- _Actions to take_
1) In the account of the Sounders fans' road trip to Vancouver, what was the final score of the match against the Whitecaps?
2) The account of the Sounders fans' road trip opens by naming what the fans came to do. List each of those aims.
3) Continue the account of the Sounders fans' road trip to Vancouver, picking up after its final line.

- _Text_
════

Aaron Reed, one of ECS's travel coordinators, hoists the Cascadia Cup following the Seattle Sounders win over the Vancouver Whitecaps. (Photo courtesy of Melissa Brassard/ECS)
We came to drink. We came to sing. We came to claim the Cup for Rave Green.
After joining Emerald City Supporters on its road trip to watch the Sounders play the Vancouver Whitecaps for a chance to bring the Cascadia Cup back to Seattle for the first time since 2007, I can happily say mission accomplished on all three fronts.
Clearly, the most important of those tasks was beating the Whitecaps. The Sounders took care of that part, thrashing their northern rivals 3-1 in a match that could just as well have been 6-1 if not for a few unlucky bounces off the goal posts. But that was also the part in which we, the travelling fans, had the smallest role.
As decisive a victory as the Sounders scored, you could make a compelling argument that we held up our end of the bargain to at least the same degree. From the moment we exited our six buses and started our procession through the Pacific National Exhibition grounds on our way to Empire Field, we were in full voice and we didn't stop until well after the Cascadia Cup was safely in the hands of ECS.
It would be more than a little presumptuous of me to say that our support played a key role in the victory, but the players and coaches clearly appreciated the effort. During the cup ceremony, they made it at least as much about their supporters as they made it about themselves. And it wasn't just the 500 or so of us sitting in the designated away-support section, there were anywhere from 1,000-1,500 more fans sprinkled in pockets all over the stadium. At times, it really did feel as if the Sounders were playing at home.
This being my first away outing with ECS, I was simply blown away by the entire experience. The organization it took to put it together is mind-bogglingly impressive. That it all went off as perfectly as any reasonable person could have expected is nothing short of amazing.
We Came To Drink...

════

- _Record excerpts_
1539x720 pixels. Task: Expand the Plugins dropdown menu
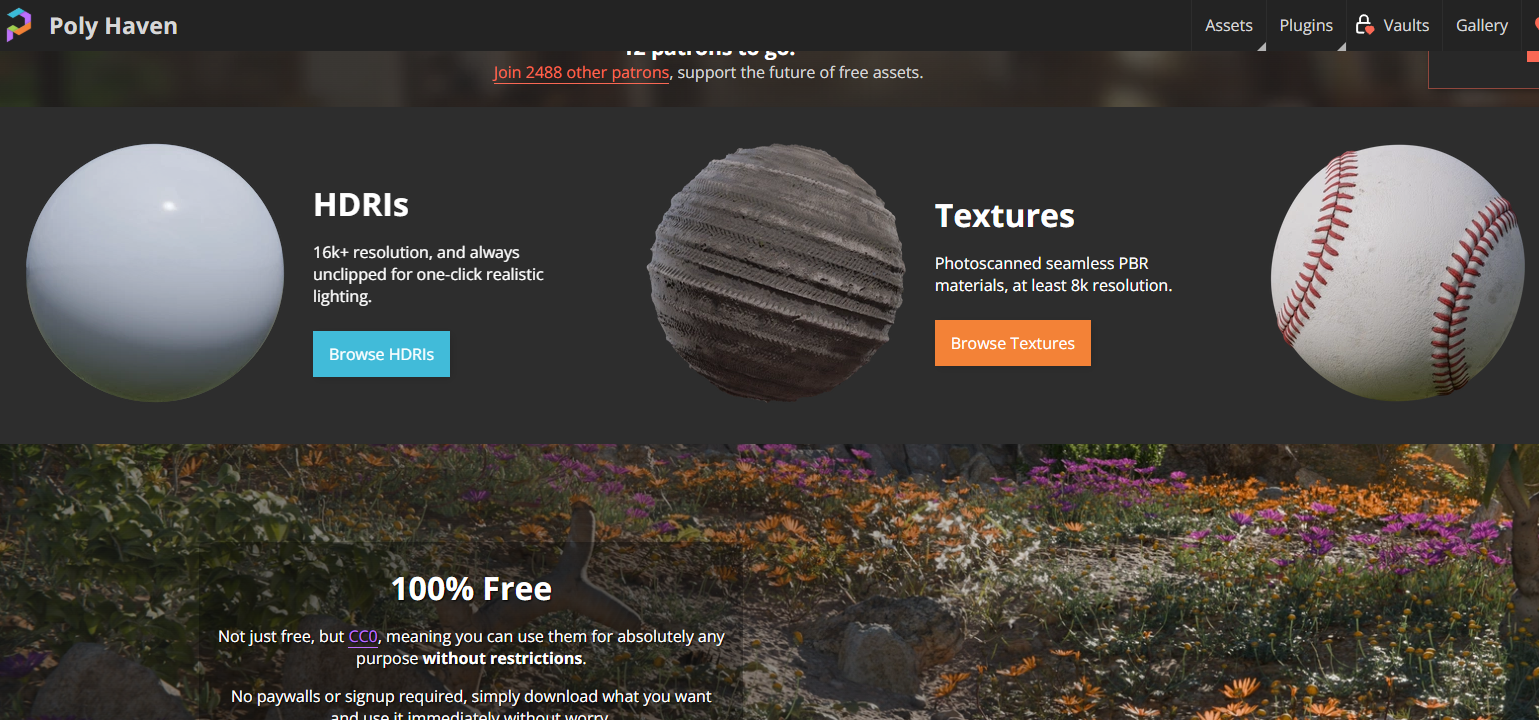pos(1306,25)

════

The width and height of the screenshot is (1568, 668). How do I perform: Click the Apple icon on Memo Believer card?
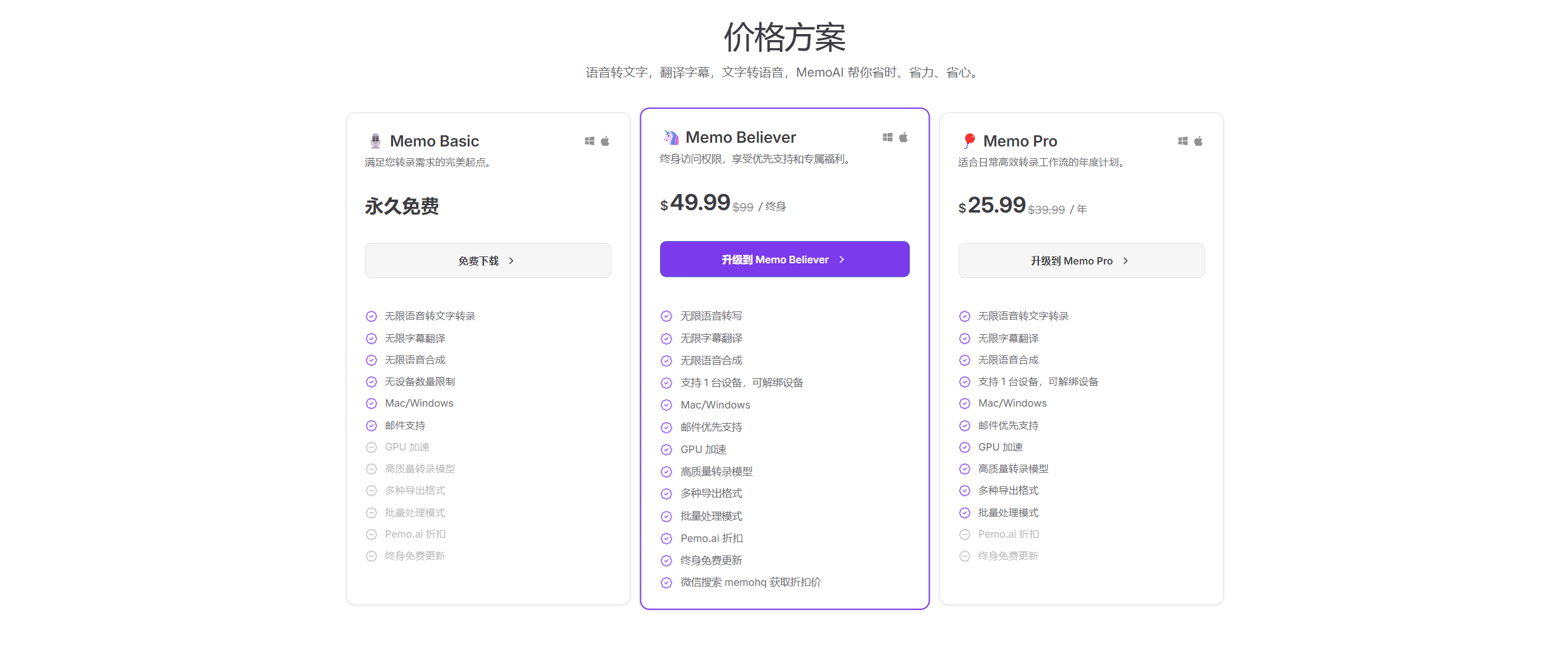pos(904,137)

════

- _The results_
1) The Sounders beat the Whitecaps 3-1.

2)
- To drink
- To sing
- To claim the Cup for Rave Green

3)
Let there be no doubt, the average member of ECS enjoys the occasional drink. Heck, let's be honest, a lot of members really like drinking quite a bit. That there happens to be a game after some of their drinking sessions is surely just a happy coincidence for a good number of them. It's entirely unfair to say the group is all about drinking, but it's ridiculous to deny that drinking is not a major part of their identity. There are plenty of members who don't drink at all or drink only in moderation, but those people were most certainly in the minority during the trip to Vancouver.
The journey began with members choosing one of three pick-up locations -- Tacoma, Tukwila or Seattle's Northgate. By the time my wife and I arrived at the Northgate location around noon on Saturday, there were already hundreds waiting, many of them with their own caches of alcohol in hand.
We were given our bus assignment -- No. 6, Osvaldo Alonso -- and finally got on the road just before 1 p.m. In all, there were six buses all arranged by ECS, carrying about 350 members. Each was named after a player, with Mauro Rosales, Alvaro Fernandez, Fredy Montero, Kasey Keller and Mike Fucito being the others with buses bearing their names and numbers. Another 80 or so ECS members got themselves to the game and the remaining 70 tickets that were part of the away allocation were distributed by Gorilla FC and North End Faithful, the two other biggest supporters groups.
Just before boarding the bus, we realized all that extra alcohol people brought was merely supplementary. Woodinville-based Red Hook Brewery donated a keg to each of the buses. Shortly after leaving the terminal, the keg was tapped and beers were in the hands of anyone who wanted one within 15 minutes.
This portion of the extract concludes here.